TNB Night Owl – Roger Ward Babson

Roger Ward Babson. Image captured by the News Blender.

The sixteenth National Business Conference was held September 5, 1929, on the campus of Babson College in Wellesley, Massachusetts. Roger Ward Babson (1875 – 1967) had founded the college ten years earlier out of the millions he’d made in shrewed business investments and from his company, which studied publicly traded corporations and published investment newsletters . An 1889 graduate of the Massachusetts Institute of Technology with a bachelor of science degree in engineering, his real talent lay in recognizing the value of a business. In the speech he made that day to conference attendees, Babson famously predicted a great market crash in the near future. He was nearly alone in making that dire warning. The only other well-known business guru to agree with him at the time was Henry Varnum Poor of Standard and Poor’s. Virtually every other authority on business mocked the idea that the stock market could be vulnerable to a crash.

Of course, the market did crash on October 29, 1929, resulting in the Great Depression of the thirties. At first, politicians as well as many of the same people who had mocked Babson for predicting it now blamed him for causing it. However, public perception favored Babson as some kind of genius with a crystal ball, and his fame and reputation grew allowing him to write dozens of successful books and become an in- demand public speaker. Oh, and he also ran for president of the United States in 1940. Babson was a household name then, though largely forgotten today.

In actuality, he didn’t peer into any crystal balls, his methods were a bit more – unorthodox – than that. Babson relied on two laws not normally associated with markets and finance: (1) Newton’s Third Law of Motion [for every action there is an equal and opposite reaction] and (2) the law of gravity. Yep, that gravity. No, I don’t understand how he connected the markets to gravity.

Babson, apparently, had an obsession with gravity that colored all of his thoughts and ideas. How this obsession came about is a bit involved. As a young man, likely after MIT and in his twenties, he contracted tuberculosis. His doctors sent him west to recuperate in a sanatorium located at a high elevation. Babson asked for an explanation, and later wrote of the conversation: “”Why the high altitude?” they replied, “Because there is less moisture in the air at a high altitude and hence relatively more oxygen.” They explained how Gravity pulls the moist and humid air down into the valleys and on the low lands in the vicinity of the seacoast.” While this explanation isn’t entirely scientific or factual it does seem to be, in his own written explanation, what started Babson’s obsession.
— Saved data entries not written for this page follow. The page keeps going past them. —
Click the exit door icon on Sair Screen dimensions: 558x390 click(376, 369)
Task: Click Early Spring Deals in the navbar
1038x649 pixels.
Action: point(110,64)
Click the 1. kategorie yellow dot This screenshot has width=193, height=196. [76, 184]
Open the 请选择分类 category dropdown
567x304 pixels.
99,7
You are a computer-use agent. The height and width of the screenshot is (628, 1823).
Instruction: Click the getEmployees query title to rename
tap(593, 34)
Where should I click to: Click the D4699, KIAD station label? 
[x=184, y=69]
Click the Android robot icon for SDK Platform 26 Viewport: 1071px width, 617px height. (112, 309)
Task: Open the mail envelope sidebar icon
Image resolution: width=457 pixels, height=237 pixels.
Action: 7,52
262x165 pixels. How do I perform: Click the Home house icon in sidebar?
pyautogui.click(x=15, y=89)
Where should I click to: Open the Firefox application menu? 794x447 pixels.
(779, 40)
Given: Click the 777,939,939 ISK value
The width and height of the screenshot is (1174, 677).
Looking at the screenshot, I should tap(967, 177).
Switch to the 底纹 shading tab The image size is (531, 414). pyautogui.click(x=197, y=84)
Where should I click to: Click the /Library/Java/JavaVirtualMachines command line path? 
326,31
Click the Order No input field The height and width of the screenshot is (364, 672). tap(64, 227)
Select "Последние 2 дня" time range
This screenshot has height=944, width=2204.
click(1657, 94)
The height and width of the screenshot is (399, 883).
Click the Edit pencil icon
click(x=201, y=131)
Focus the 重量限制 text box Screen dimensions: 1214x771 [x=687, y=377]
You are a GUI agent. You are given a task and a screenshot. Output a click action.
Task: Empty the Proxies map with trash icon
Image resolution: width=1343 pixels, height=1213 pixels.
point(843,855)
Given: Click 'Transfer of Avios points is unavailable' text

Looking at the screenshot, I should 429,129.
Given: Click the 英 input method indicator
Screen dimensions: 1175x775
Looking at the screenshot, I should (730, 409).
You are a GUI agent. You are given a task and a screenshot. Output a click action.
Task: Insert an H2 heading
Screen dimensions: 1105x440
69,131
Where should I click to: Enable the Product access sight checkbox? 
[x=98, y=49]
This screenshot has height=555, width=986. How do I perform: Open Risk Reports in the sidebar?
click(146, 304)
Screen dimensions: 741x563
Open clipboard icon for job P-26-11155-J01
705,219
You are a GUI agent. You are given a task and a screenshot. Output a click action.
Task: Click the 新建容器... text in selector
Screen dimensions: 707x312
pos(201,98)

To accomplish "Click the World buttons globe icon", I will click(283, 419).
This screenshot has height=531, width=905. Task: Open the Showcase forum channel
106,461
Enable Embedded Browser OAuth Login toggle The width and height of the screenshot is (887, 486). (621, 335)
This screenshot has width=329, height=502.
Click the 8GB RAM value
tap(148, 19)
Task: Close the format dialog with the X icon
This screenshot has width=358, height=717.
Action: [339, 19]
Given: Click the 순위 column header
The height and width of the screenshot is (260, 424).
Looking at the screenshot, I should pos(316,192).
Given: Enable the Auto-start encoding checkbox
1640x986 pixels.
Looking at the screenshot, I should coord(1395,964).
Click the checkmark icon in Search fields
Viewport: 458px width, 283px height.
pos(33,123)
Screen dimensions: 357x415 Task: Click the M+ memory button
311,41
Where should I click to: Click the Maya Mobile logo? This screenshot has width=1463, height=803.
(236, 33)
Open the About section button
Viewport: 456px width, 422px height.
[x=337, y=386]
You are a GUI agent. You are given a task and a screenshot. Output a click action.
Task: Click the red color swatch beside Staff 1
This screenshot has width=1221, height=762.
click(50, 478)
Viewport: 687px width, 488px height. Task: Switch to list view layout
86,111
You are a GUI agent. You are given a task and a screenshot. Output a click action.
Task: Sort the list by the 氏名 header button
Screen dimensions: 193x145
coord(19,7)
He expanded gravity’s role in his life further by deciding that gravity was responsible for his older sister drowning when he was just a boy. He reasoned that she had been a good swimmer, thus if not for gravity she would not have been pulled under the water. He also obsessed about fresh air and linked gravity to bad air and illness, and broken bones due to gravity-induced falls. The event that really changed his life occurred in 1947, when his 17 year old grandson drowned while saving another’s life. Babson again blamed gravity, but determined to fight it, he established the Gravity Research Foundation, which still exists today. Watch the video for how this institution is still making real science happen.

“The Engineer Who Spent His Life Fighting Gravity” (4:49):

“Roger W. Babson says We’ve Turned the Corner on the Depression in 1931” (1:06):

Question Of The Night: Describe a time when were you right, when everyone else was wrong?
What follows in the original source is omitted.